Comment by johnea
Comment by johnea 4 days ago
My biggest bitch is that it requires JS and cookies...
Although the long term problem is the business model of servers paying for all network bandwidth.
Actual human users have consumed a minority of total net bandwidth for decades:
https://www.atom.com/blog/internet-statistics/
Part 4 shows bots out using humans in 1996 8-/
What are "bots"? This needs to include goggleadservices, PIA sharing for profit, real-time ad auctions, and other "non-user" traffic.
The difference between that and the LLM training data scraping, is that the previous non-human traffic was assumed, by site servers, to increase their human traffic, through search engine ranking, and thus their revenue. However the current training data scraping is likely to have the opposite effect: capturing traffic with LLM summaries, instead of redirecting it to original source sites.
This is the first major disruption to the internet's model of finance since ad revenue look over after the dot bomb.
So far, it's in the same category as the environmental disaster in progress, ownership is refusing to acknowledge the problem, and insisting on business as usual.
Rational predictions are that it's not going to end well...
"Although the long term problem is the business model of servers paying for all network bandwidth."

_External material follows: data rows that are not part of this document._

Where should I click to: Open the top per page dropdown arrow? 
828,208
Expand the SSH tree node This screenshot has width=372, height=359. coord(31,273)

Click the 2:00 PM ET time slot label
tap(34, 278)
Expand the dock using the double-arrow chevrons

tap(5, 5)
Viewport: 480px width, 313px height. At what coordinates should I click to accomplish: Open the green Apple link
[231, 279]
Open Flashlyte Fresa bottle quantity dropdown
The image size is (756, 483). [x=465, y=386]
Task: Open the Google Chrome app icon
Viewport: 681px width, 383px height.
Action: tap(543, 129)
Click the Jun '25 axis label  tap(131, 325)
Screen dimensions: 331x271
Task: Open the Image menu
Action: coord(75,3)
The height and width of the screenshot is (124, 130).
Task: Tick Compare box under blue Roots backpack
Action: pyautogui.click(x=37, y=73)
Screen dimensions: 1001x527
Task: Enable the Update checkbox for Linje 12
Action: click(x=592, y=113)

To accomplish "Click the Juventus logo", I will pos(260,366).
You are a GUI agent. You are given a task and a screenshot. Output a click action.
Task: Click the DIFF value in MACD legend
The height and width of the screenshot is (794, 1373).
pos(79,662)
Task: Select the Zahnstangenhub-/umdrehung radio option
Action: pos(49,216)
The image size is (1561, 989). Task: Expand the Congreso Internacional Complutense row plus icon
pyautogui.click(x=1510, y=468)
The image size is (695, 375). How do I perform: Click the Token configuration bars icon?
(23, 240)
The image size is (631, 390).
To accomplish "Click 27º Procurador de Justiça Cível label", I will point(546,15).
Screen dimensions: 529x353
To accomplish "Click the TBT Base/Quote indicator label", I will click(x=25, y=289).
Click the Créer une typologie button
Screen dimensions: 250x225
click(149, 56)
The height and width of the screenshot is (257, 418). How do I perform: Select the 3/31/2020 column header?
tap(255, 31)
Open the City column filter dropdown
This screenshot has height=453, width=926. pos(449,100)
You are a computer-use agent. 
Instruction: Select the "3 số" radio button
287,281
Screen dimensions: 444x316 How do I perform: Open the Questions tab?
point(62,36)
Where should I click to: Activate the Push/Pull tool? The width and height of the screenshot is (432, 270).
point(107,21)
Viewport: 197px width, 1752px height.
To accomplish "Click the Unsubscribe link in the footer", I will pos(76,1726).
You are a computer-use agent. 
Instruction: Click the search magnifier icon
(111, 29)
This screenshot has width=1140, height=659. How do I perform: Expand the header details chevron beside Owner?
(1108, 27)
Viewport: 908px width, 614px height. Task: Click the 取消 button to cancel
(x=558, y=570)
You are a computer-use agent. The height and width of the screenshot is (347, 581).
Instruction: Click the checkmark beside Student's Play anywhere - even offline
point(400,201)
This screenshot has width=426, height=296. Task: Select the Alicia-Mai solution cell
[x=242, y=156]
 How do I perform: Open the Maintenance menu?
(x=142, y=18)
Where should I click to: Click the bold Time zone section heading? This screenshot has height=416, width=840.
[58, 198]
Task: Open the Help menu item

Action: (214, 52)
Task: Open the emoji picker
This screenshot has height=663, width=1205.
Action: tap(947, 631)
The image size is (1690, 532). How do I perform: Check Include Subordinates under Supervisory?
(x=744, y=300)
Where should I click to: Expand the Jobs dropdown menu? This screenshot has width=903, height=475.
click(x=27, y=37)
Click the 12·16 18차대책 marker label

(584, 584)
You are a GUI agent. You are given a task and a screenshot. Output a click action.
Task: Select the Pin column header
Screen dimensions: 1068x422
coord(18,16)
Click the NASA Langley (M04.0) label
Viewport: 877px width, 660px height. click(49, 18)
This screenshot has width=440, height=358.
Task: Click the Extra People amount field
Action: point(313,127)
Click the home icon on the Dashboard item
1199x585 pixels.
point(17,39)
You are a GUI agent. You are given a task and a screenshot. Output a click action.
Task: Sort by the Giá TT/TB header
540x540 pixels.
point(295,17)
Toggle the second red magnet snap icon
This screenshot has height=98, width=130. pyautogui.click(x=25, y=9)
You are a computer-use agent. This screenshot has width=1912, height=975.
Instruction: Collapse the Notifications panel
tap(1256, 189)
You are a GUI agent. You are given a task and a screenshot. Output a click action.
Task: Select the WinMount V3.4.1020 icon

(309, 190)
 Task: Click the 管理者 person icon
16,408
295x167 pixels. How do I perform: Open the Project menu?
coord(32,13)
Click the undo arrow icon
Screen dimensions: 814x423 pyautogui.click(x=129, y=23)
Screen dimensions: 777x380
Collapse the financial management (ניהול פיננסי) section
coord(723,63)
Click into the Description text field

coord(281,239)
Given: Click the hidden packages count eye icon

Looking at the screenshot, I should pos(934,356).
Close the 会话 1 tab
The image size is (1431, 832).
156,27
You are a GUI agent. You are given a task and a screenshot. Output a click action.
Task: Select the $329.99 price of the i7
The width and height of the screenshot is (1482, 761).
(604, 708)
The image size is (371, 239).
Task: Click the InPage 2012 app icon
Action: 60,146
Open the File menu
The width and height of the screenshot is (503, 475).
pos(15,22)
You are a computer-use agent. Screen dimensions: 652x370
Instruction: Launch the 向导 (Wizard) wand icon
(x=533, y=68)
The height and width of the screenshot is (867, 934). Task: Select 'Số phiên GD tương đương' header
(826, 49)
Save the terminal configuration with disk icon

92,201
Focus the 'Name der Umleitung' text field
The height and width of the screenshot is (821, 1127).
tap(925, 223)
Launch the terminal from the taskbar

Servers do not "pay for all the network bandwidth" as if they are somehow being targeted for fees and carrying water for the clients that are somehow getting it for "free". Everyone pays for the bandwidth they use, clients, servers, and all the networks in between, one way or another. Nobody out there gets free bandwidth at scale. The AI scrapers are paying lots of money to scrape the internet at the scales they do.